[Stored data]
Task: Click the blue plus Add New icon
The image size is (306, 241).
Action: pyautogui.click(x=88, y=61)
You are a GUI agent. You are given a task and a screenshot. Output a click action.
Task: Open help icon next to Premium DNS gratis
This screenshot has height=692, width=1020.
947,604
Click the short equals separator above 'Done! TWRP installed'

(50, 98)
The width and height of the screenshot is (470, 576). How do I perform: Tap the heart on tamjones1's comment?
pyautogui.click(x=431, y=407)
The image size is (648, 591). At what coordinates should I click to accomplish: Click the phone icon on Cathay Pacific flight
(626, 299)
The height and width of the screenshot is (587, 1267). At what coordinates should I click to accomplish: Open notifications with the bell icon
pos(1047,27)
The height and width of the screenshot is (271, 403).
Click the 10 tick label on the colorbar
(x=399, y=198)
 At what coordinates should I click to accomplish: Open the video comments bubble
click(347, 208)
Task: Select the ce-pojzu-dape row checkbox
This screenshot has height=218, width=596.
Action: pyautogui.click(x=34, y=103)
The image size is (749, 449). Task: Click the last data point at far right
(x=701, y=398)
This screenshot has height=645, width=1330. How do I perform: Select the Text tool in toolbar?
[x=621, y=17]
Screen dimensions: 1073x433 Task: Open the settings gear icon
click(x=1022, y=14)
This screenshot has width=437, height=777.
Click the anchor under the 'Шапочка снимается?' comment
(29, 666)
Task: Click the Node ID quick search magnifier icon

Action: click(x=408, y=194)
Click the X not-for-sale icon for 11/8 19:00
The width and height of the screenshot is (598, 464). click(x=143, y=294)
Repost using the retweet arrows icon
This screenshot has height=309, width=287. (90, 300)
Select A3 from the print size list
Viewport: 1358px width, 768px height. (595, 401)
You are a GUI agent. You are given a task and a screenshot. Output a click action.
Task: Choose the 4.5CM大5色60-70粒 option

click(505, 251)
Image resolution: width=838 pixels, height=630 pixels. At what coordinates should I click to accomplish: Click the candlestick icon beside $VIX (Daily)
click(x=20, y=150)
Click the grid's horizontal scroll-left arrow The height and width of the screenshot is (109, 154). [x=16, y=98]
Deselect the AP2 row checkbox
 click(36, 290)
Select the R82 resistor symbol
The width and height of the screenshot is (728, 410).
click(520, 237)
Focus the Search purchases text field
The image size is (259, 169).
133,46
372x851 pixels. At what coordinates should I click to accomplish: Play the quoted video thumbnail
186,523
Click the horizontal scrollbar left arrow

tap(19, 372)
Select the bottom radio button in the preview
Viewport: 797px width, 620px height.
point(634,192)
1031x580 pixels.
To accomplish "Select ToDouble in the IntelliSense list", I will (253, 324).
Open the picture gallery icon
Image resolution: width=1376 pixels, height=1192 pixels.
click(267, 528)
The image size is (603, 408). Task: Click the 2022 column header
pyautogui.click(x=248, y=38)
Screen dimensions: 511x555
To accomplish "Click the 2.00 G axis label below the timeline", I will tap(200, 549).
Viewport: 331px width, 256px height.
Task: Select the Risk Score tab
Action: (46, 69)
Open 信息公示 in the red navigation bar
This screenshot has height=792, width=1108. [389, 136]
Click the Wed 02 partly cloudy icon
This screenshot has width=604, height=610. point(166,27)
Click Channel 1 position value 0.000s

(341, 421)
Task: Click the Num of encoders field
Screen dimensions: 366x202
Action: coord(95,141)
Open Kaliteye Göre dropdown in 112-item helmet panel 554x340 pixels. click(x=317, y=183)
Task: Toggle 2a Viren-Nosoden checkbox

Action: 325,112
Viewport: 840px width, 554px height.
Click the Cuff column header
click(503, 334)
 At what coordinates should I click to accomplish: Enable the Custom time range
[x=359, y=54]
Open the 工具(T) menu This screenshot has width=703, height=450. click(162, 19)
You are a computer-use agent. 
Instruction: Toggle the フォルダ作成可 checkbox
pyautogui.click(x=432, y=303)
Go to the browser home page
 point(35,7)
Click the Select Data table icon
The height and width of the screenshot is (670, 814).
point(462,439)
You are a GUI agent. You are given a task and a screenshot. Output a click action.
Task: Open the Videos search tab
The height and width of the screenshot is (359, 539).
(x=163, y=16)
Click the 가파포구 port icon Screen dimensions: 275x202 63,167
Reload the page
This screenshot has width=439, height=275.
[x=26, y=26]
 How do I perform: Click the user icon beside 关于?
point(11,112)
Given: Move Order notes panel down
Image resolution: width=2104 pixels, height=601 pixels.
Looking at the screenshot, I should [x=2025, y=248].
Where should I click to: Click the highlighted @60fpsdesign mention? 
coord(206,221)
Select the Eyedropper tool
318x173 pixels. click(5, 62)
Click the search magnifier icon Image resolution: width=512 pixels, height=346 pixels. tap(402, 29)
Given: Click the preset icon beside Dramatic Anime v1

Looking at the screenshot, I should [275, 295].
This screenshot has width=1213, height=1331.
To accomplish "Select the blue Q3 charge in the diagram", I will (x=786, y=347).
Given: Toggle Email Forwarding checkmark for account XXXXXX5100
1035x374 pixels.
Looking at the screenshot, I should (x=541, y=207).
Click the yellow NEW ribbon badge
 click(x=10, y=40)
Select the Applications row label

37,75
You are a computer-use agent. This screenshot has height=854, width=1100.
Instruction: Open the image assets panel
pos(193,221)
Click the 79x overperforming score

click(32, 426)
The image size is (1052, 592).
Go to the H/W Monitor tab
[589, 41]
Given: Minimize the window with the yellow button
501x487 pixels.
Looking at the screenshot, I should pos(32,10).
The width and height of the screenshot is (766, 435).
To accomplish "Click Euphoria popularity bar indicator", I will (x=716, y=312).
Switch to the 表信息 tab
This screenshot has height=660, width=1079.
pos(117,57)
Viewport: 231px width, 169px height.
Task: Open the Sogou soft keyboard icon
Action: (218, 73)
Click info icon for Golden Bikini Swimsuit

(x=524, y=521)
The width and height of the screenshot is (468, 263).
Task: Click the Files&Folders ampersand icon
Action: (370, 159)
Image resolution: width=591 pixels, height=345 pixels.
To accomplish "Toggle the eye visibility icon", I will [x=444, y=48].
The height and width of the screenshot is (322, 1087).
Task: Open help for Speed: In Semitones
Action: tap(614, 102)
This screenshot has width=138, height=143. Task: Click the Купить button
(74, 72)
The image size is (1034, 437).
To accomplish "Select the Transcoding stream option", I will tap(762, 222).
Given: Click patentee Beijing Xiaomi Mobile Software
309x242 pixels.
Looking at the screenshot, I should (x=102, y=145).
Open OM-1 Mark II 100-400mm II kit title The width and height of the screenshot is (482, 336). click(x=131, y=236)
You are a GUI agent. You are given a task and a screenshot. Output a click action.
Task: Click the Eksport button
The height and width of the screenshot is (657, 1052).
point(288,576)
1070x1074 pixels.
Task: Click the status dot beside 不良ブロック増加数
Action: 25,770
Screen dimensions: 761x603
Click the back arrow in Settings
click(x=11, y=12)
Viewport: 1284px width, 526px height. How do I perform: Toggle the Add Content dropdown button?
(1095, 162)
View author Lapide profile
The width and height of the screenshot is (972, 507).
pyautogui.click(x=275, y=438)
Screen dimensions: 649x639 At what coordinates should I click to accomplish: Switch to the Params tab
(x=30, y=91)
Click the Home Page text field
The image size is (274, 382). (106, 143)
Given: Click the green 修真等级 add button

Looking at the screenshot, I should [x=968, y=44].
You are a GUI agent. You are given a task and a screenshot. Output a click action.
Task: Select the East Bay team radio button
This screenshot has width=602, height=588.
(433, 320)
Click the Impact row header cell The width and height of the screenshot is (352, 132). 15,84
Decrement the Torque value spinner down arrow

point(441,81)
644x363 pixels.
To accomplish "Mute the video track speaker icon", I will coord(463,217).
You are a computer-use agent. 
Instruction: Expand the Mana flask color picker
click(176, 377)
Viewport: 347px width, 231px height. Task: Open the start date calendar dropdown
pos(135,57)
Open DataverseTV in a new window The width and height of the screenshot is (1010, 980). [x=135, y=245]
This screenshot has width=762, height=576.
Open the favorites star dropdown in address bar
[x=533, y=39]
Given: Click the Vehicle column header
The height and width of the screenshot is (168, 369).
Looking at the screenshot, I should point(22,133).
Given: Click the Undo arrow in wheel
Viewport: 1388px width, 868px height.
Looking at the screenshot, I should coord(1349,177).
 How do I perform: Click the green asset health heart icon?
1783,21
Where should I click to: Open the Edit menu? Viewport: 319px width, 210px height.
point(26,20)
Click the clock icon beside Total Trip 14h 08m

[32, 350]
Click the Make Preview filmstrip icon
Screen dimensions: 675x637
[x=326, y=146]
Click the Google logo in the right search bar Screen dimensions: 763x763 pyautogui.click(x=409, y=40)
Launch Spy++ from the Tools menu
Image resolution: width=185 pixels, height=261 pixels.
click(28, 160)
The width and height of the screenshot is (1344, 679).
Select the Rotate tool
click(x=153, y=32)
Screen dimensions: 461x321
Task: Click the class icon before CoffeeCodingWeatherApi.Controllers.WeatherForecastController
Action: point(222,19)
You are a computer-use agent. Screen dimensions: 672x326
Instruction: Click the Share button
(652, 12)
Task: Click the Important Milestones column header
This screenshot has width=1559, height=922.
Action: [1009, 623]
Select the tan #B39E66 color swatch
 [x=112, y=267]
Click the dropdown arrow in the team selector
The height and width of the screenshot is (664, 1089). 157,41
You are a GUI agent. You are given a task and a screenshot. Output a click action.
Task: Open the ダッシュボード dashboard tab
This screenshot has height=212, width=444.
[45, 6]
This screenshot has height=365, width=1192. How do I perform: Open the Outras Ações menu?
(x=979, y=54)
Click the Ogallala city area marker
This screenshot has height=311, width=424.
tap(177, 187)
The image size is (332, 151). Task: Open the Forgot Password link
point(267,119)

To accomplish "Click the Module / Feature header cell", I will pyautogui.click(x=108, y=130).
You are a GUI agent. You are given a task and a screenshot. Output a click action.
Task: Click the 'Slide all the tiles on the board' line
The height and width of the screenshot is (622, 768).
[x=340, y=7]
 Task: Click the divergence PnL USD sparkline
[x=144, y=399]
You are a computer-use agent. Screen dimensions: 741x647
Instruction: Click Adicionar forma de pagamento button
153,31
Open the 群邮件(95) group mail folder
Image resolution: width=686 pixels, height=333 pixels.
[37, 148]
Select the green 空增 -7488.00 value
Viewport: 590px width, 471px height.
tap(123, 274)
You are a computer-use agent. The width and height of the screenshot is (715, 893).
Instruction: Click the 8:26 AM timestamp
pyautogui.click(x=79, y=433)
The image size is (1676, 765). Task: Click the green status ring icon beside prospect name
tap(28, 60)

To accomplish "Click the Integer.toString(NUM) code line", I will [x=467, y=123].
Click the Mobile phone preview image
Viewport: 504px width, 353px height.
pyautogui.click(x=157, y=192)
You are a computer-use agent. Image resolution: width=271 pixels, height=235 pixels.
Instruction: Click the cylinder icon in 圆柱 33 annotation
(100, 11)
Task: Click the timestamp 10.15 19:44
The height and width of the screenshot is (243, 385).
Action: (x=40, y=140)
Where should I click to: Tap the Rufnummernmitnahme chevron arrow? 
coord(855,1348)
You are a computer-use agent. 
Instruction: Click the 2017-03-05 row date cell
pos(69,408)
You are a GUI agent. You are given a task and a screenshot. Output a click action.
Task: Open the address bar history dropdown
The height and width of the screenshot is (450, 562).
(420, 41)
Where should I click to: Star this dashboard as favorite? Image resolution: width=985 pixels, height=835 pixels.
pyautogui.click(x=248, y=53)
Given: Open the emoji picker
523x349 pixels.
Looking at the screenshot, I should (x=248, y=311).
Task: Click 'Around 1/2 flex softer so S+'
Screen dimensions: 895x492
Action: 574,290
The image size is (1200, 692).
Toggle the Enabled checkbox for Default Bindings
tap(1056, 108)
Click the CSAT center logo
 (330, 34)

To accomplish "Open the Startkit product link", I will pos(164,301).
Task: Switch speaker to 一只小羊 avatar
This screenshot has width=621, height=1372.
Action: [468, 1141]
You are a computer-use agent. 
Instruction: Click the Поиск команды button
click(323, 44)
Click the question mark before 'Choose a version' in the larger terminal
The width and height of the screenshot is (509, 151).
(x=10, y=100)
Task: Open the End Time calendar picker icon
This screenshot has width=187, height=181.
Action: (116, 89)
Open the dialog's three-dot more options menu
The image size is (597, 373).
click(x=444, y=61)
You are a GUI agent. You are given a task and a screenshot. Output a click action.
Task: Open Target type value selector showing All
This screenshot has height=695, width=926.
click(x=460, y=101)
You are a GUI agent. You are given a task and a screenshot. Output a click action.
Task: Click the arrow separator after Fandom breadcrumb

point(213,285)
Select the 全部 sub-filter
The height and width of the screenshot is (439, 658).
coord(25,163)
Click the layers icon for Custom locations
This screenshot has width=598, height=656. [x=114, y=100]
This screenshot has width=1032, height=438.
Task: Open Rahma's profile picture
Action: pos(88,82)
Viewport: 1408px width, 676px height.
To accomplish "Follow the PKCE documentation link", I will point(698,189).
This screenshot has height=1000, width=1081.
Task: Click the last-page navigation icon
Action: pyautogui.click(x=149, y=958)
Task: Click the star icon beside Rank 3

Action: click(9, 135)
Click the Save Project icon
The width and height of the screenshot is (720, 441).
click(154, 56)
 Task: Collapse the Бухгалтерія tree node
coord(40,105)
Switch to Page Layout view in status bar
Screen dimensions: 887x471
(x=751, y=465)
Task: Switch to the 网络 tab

§ YOUR ASSIGNMENT:
Every line of the data that includes the word "window" should be copied.

§ COMPLETED TASK:
Given: Minimize the window with the yellow button
Open DataverseTV in a new window The width and height of the screenshot is (1010, 980). [x=135, y=245]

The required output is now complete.